Automatically associated channels: Kv11.1

Title: Hypoxia inhibits maturation and trafficking of hERG K(+) channel protein: Role of Hsp90 and ROS.

Authors: Jayasri Nanduri, Pamela Bergson, Ning Wang, Eckhard Ficker, Nanduri R Prabhakar

Journal, date & volume: Biochem. Biophys. Res. Commun., 2009 Oct 16 , 388, 212-6

PubMed link: http://www.ncbi.nlm.nih.gov/pubmed/19654002

Abstract
We previously reported that reactive oxygen species (ROS) generated during hypoxia decrease hERG current density and protein expression in HEK cells stably expressing hERG protein. In the present study, we investigated the molecular mechanisms involved in hypoxia-induced downregulation of hERG protein. Culturing cells at low temperatures and addition of chemical chaperones during hypoxia restored hERG expression and currents to normoxic levels while antiarrhythmic drugs, which selectively block hERG channels, had no effect on hERG protein levels.

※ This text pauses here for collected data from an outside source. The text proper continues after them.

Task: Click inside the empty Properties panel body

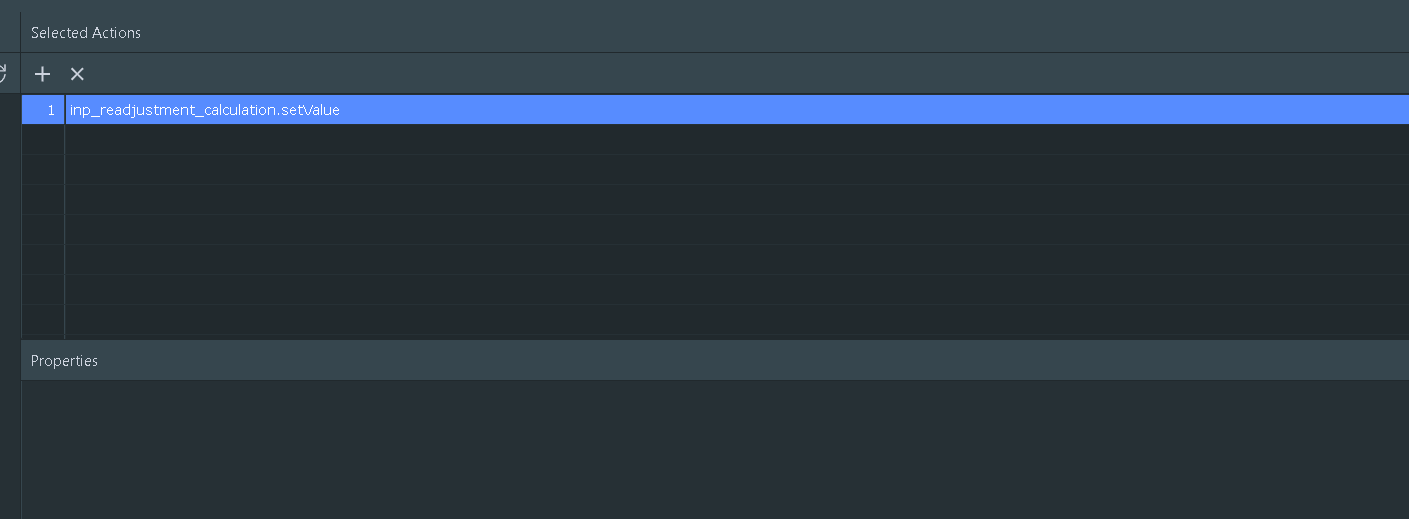Action: (x=700, y=450)
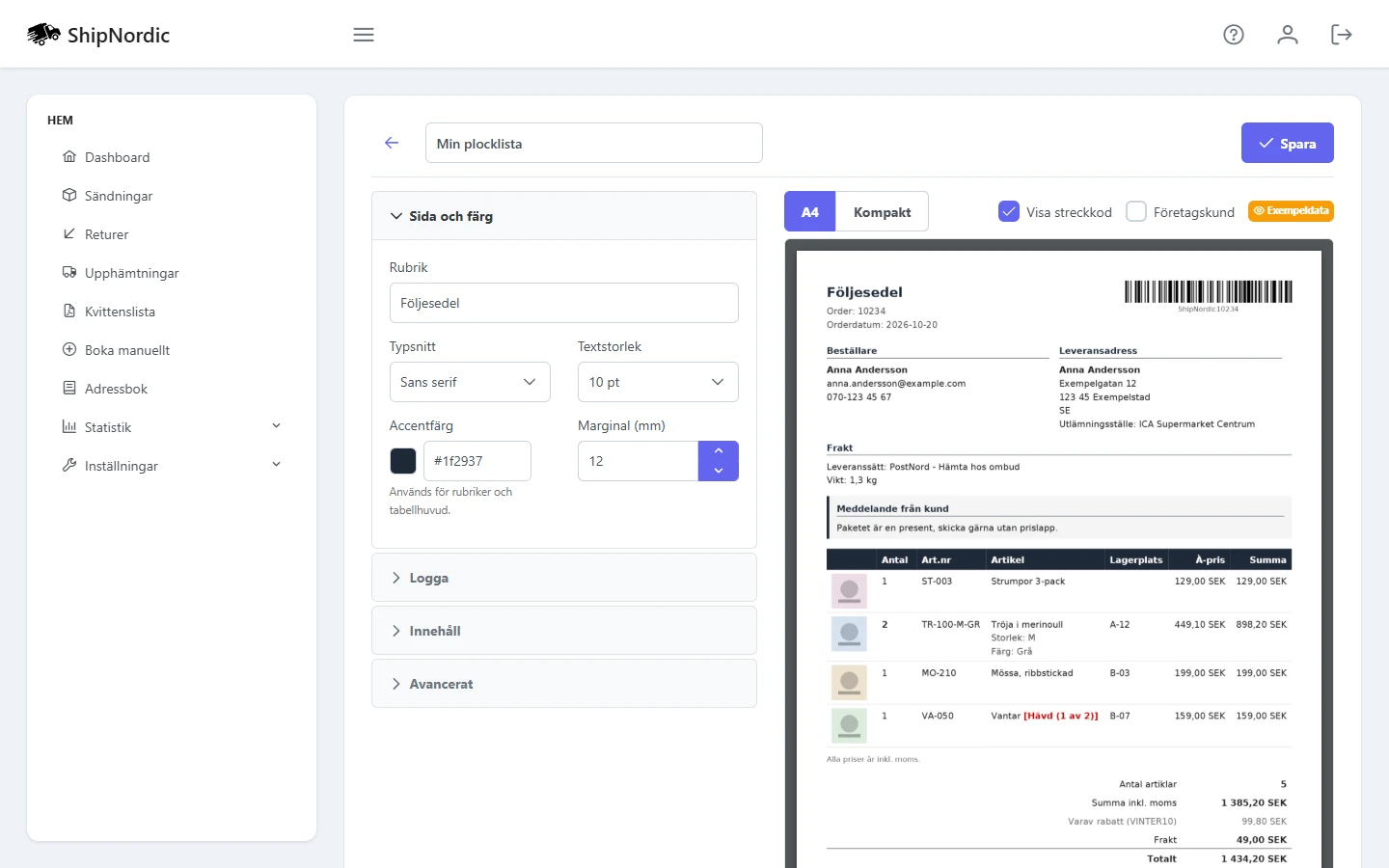
Task: Open the Typsnitt Sans serif dropdown
Action: [x=470, y=382]
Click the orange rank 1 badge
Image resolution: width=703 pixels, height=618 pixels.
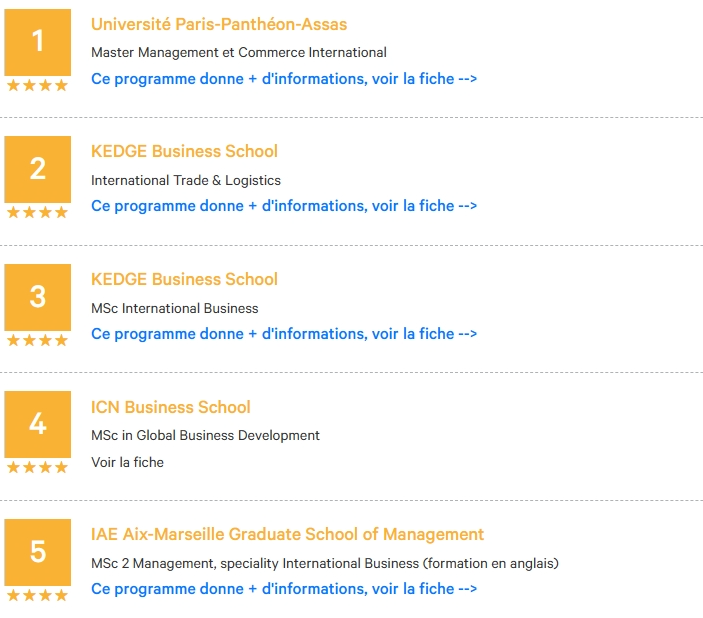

Pulse chase studies showed that hypoxia blocks maturation of the core glycosylated form in the endoplasmic reticulum (ER) to the fully glycosylated form on the cell surface. Co-immunoprecipitation experiments revealed that hypoxia inhibited interaction of hERG with Hsp90 chaperone required for maturation, which was restored in the presence of ROS scavengers. These results demonstrate that ROS generated during hypoxia prevents maturation of the hERG protein by inhibiting Hsp90 interaction resulting in decreased protein expression and currents.